INSTRUCTIONS FOR THE TASK: Draw out every line with the word "computer" from the listing below.

##########

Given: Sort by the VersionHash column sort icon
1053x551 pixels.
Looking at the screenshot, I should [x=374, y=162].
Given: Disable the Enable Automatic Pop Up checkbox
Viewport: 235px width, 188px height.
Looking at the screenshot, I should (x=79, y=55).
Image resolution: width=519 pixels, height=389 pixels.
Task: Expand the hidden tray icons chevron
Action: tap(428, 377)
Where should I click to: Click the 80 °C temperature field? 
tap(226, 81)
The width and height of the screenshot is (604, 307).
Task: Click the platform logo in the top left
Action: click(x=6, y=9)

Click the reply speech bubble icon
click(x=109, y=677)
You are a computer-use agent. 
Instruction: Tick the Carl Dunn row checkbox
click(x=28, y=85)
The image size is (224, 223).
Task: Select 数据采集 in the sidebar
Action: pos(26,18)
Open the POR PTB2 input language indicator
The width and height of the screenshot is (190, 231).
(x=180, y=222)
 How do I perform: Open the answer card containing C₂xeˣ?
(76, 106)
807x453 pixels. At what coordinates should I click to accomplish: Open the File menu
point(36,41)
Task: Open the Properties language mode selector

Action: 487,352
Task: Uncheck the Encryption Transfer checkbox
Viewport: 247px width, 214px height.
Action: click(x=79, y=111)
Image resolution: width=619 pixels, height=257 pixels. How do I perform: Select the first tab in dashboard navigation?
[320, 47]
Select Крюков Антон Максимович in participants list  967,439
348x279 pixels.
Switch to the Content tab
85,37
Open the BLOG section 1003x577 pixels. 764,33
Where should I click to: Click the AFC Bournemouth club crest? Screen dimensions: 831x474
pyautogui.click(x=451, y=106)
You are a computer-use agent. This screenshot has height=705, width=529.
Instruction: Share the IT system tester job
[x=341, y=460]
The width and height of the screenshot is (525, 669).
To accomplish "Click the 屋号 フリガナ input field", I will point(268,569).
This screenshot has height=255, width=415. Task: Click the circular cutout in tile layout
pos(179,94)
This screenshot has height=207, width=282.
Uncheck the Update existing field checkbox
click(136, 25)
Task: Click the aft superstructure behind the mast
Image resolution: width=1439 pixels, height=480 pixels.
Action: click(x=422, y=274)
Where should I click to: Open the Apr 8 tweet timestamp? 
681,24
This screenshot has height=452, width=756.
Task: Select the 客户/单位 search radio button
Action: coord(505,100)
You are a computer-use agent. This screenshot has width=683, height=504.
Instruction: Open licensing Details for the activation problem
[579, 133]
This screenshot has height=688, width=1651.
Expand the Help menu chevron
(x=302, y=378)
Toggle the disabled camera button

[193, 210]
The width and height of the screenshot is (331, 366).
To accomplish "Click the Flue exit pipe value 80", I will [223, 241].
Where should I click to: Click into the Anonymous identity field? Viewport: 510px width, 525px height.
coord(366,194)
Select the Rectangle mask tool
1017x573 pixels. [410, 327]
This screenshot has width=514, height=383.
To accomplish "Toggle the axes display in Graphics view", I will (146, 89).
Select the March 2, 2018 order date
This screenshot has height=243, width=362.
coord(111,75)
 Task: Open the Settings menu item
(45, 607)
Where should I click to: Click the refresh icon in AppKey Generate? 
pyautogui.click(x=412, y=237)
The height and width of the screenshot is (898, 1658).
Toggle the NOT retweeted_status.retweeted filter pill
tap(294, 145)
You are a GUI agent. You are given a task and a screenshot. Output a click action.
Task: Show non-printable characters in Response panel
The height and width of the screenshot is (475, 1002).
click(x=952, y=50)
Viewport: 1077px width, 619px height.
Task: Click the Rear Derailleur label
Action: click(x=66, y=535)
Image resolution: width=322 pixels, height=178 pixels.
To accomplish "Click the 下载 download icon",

##########

EXERCISE OUTPUT:
You are a computer-use agent. 
You are a computer-use agent. This screenshot has height=705, width=529.
You are a computer-use agent. This screenshot has width=683, height=504.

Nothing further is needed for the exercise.